As politicians decamped from Parliament House for the summer break, Labor staffers were surprised to be confronted by their Liberal counterparts at the airport with so much luggage, it suggested they had cleared out their desks.
The speculation is that when the Treasurer hands down his midyear economic review next Monday it will do the work of the foreshadowed April Budget. It will show the first surplus in over a decade, despite a slowing economy in the latest national accounts. It will be a springboard for the Liberals to go to an early March election as planned by Malcolm Turnbull before he was rolled five months ago.
This timetable, so it is thought by NSW Liberals, will give the Berejiklian Government clearer air at the end of March when its fixed-term election is due. But the real motivating force is the prospect of the Morrison Government being the first in over 90 years to see its legislation defeated on the floor of the Parliament.
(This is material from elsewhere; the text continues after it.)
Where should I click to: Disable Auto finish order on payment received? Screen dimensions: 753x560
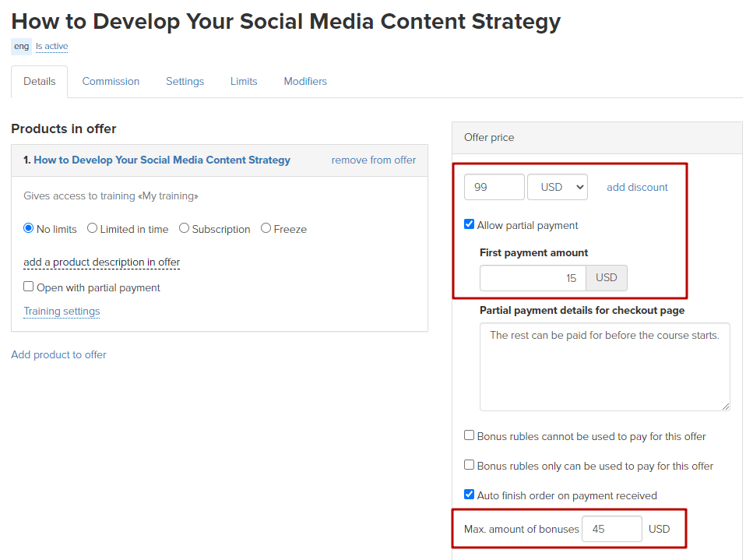click(470, 495)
Labor, the Greens and the crossbench in the Senate and the House have the numbers to attach an amendment to a Government immigration bill that would enshrine in law the medical circumstances to bring asylum seekers off Nauru and Manus Island. As Doctors Without Borders (the French medical aid agency Médicins Sans Frontiers) has found, after five years these detained men, women and children are showing all the symptoms of torture victims and are in urgent need of treatment in Australia.
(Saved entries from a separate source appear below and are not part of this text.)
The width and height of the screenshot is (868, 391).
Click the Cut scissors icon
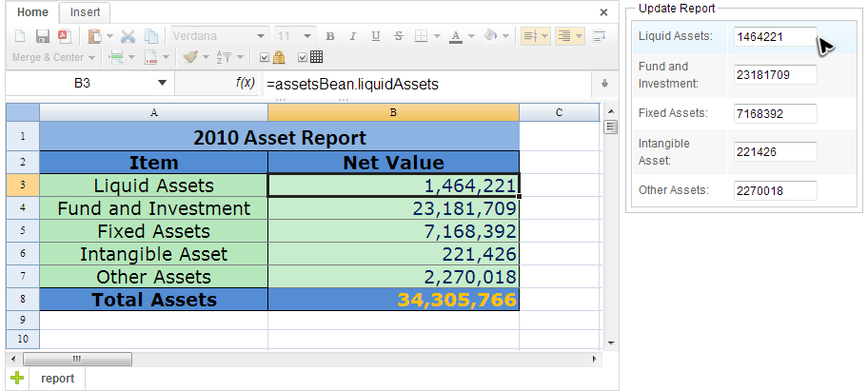tap(128, 36)
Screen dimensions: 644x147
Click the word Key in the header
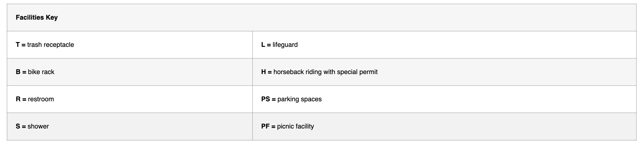click(52, 17)
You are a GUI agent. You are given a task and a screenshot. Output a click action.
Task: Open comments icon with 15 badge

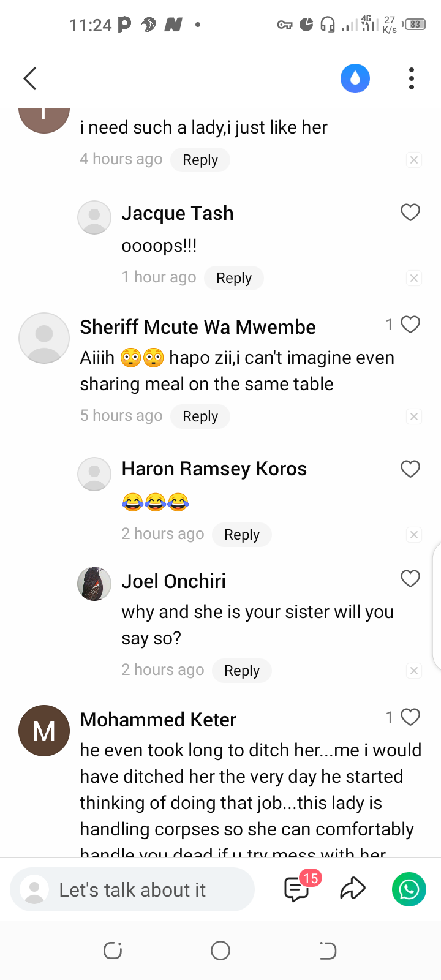pos(299,888)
The Senate passed the amendments which meant the view of two diagnosing doctors would be given legal weight that could only be ignored by a minister for security reasons. Any rejection of this advice would have to be reported to the Parliament. The House was set to agree with these amendments until a panicked Morrison closed it down before a vote could be held.
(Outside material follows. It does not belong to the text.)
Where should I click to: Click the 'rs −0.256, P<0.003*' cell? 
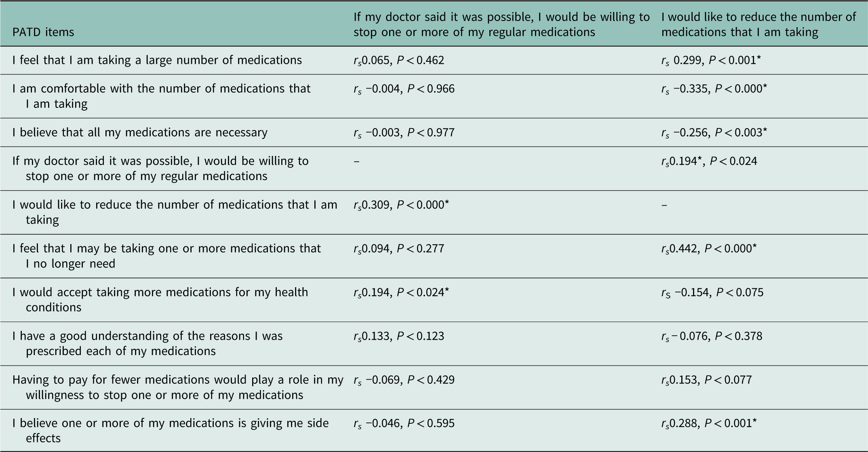click(714, 132)
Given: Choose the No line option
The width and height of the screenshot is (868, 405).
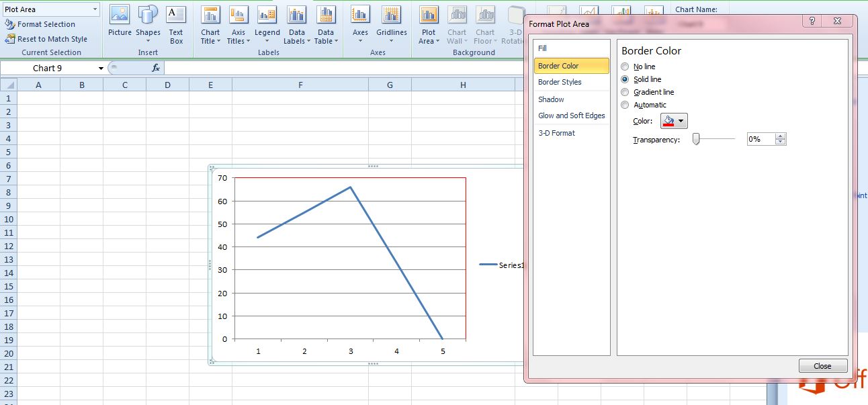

In a piece of desperate hyperbole, the Prime Minister claimed this would end off-shore detention as we know it and lead to a new flood of boats. The absurdity of this claim was shown by Immigration Minister David Coleman telling Sky News 700 refugees have been brought from off-shore detention in past five years; that and the fact that the 1,000 bound for the USA did not trigger any new flood. The Morrison Government was politicising national security for its own political purposes.
Morrison told Channel 9 he was already moving kids off the island and within weeks only six would be left. So his Trump-like claim that “Shorten was a clear and present threat to Australia’s safety” is simply incredible.